# African Lion outside my tent.



## mattinthewild (Mar 12, 2011)

I went to Africa and camped for a month. I didn't have a gun, just a camera and a Masai bodyguard who carried a cheap spear. A 300 ultra-mag would have made me feel safer. The first night this big male lion was only 15 feet outside my tent. He roared all night and I literally wet myself...well almost. l Unzipped the tent just enough to conduct business.


----------



## GaryFish (Sep 7, 2007)

Cool. Thanks for sharing.


----------



## toymanator (Dec 29, 2010)

That was awesome! Are you a photographer? Or did you just do this trip for enjoyment?


----------



## Al Hansen (Sep 7, 2007)

8)


----------



## elk22hunter (Sep 7, 2007)

I feel like screaming at the tops of my lungs like the guy in "High Plains Drifter", "Whooooooo ARRRRRRREE YOUUUUUUUUU"? You have some cool stuff out there and I have been watching your other video's. You are looking for a Z-7 possibly and only have 7 posts. Give us a bit of back ground on what you are sending down the pipeline and what you are about.


----------



## jahan (Sep 7, 2007)

elk22hunter said:


> I feel like screaming at the tops of my lungs like the guy in "High Plains Drifter", "Whooooooo ARRRRRRREE YOUUUUUUUUU"? You have some cool stuff out there and I have been watching your other video's. You are looking for a Z-7 possibly and only have 7 posts. Give us a bit of back ground on what you are sending down the pipeline and what you are about.

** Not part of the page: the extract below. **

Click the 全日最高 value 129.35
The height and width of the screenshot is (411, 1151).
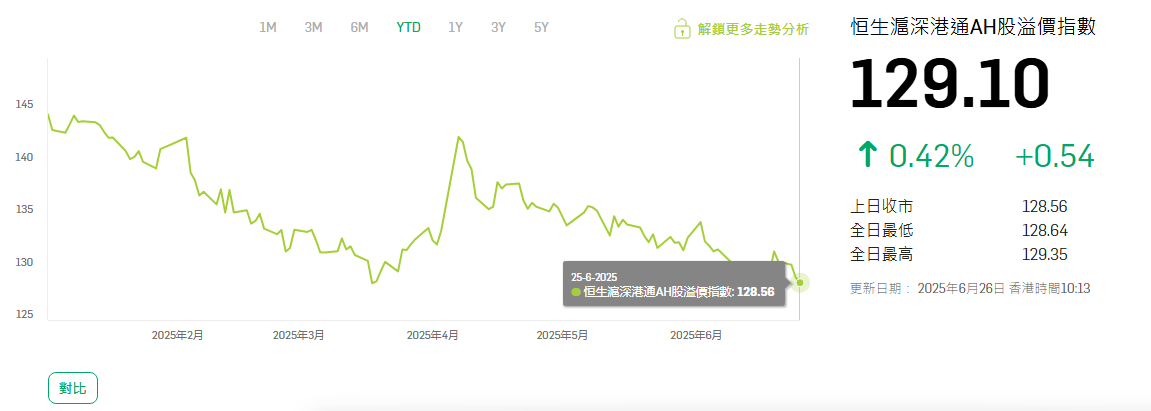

I was thinking the same thing. He is obviously getting ready to launch a website also. I am curious to know more also, cool stuff on his youtube page.


----------



## JERRY (Sep 30, 2007)

SWEET! 8)


----------



## xxxxxxBirdDogger (Mar 7, 2008)

Do you drink Dos Equis?


----------



## Fritz (Mar 1, 2011)

That guy with the spear would probably have been more effective than most of us would have been with a 300 mag. Very cool story and montage. Thanks


----------



## huntinco (Sep 23, 2007)

Loved it. Best post of the yr.


----------



## mattinthewild (Mar 12, 2011)

Wow guys, thanks for all the positive feedback. This forum has some pretty cool guys. If you like what I'm posting I'll keep em coming. I've travelled my whole life but have only hunted for the last year and a half. It's awesome! I love being a rookie. The first time I shot a deer I was freakin out. Coolest thing ever! I've been running in the mountains my whole life. As a kid I would run into mountain lion, bear, moose, and more. No one ever really believed my stories so I started running with a camera. They believe me now. Hunting them was only matter of time I guess. Again, thanks for the positive comments. Yeah also, I'm starting a website. It's really just a way to share cool stuff. I fly airplanes, race ultra races in the mountains, race bikes, explore, and photograph wildlife...and hunt now too! Every time I see something cool my only regret is that I don't have more people with me to witness it. I think a website might be a good solution.


----------



## pheaz (Feb 11, 2011)

Heck ya keep um coming really enjoyed watching all so far. o-|| o-|| o-||


----------



## Huge29 (Sep 17, 2007)

Awesome, thanks for sharing!


----------



## Al Hansen (Sep 7, 2007)

huntinco said:


> Loved it. Best post of the yr.


What??? I thought it was my

8)

J/K Very good post.


----------



## Bax* (Dec 14, 2008)

I really enjoyed that.

Thanks for sharing!


----------



## huntnbum (Nov 8, 2007)

Dang, your Timp. run video is amazing. WOW!


----------



## stillhunterman (Feb 15, 2009)

Wow, awesome is right! Thanks for sharing


----------



## longbow (Mar 31, 2009)

Wow! I thought I had a eventful life. Keep the forum alive. Thanks Matt!


----------



## Catherder (Aug 2, 2008)

Awesome!!!!!!! *()* 

If you got more, I'd love to see it!


----------



## wyogoob (Sep 7, 2007)

Great stuff....more please!


----------



## MudInBlood (Apr 10, 2008)

mattinthewild said:


> The first night this big male lion was only 15 feet outside my tent. He roared all night and I literally wet myself...well almost. l Unzipped the tent just enough to conduct business.


Keeping others away from his dinner or protecting you? :shock: :shock:


----------